I think trying to come up with some generally useful hash function that will generate unique hash values for collections is an exercise in futility. U62’s suggestion of combining the hashes of all the contents will not scale well, as it makes the hash function O(n). Hash functions should really be O(1) to ensure good performance, otherwise the purpose of the hash is defeated. (Consider the common Cocoa construct of plists, which are dictionaries containing arrays and other dictionaries, potentially ad nauseum. Attempting to take the hash of the top-level dictionary of a large plist would be excruciatingly slow if the collections’ hash functions were O(n).)
My suggestion would be not to worry a great deal about a collection’s hash. As you stated,
-isEqual: implies equal
-hash values. On the other hand, equal
-hash values do not imply
-isEqual:. That fact gives you a lot of leeway to create a simple hash.
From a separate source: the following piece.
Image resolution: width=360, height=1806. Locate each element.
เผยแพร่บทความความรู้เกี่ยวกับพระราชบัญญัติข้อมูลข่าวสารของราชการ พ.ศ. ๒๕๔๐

If you’re really worried about collisions though (and you have proof in concrete measurements of real-world situations that confirm it is something to be worried about), you could still follow U62’s advice to some degree. For example, you could take the hash of, say, the first and/or last element in the collection, and combine that with, say, the
-count of the collection. That be enough to provide a decent hash.
I hope that answers at least one of your questions.
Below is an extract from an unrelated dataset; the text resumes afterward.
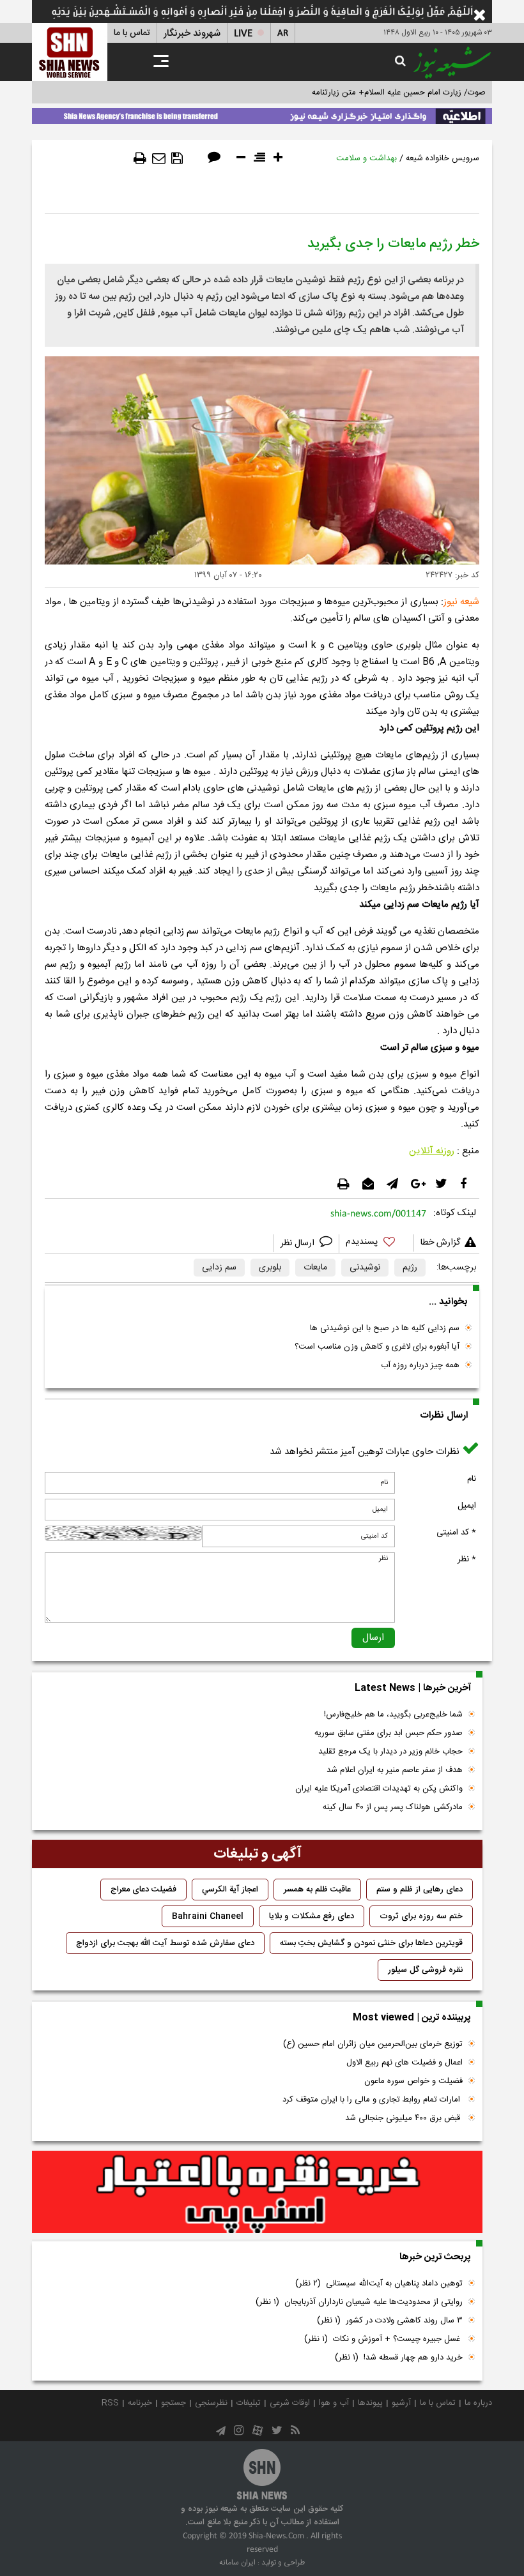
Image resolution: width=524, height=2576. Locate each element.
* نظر (467, 1559)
As for No. 1: Implementing
-isEqual: is pretty cut and dry. You enumerate the contents, and check isEqual: on each of the elements.
There is one thing to be careful of that may affect what you decide to do for your collections’
-hash functions. Clients of your collections must also understand the rules governing
-hash. If you use the contents’
-hash in your collection’s
-hash, your collection will break if the contents’
-hash don’t agree. It’s the client’s fault, of course, but that’s another argument against basing your
-hash off of the collection’s contents.
No. 2 is kind of vague. Not sure what you have in mind there.